Instructions to follow —
Transcribe the following records in full, exactly as shown.

Dataset records —
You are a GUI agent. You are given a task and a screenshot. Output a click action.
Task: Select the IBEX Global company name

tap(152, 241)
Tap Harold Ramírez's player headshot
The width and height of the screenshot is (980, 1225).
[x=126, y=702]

Task result —
You are a GUI agent. You are given a task and a screenshot. Output a click action.
Task: Select the IBEX Global company name

tap(152, 241)
Tap Harold Ramírez's player headshot
The width and height of the screenshot is (980, 1225).
[x=126, y=702]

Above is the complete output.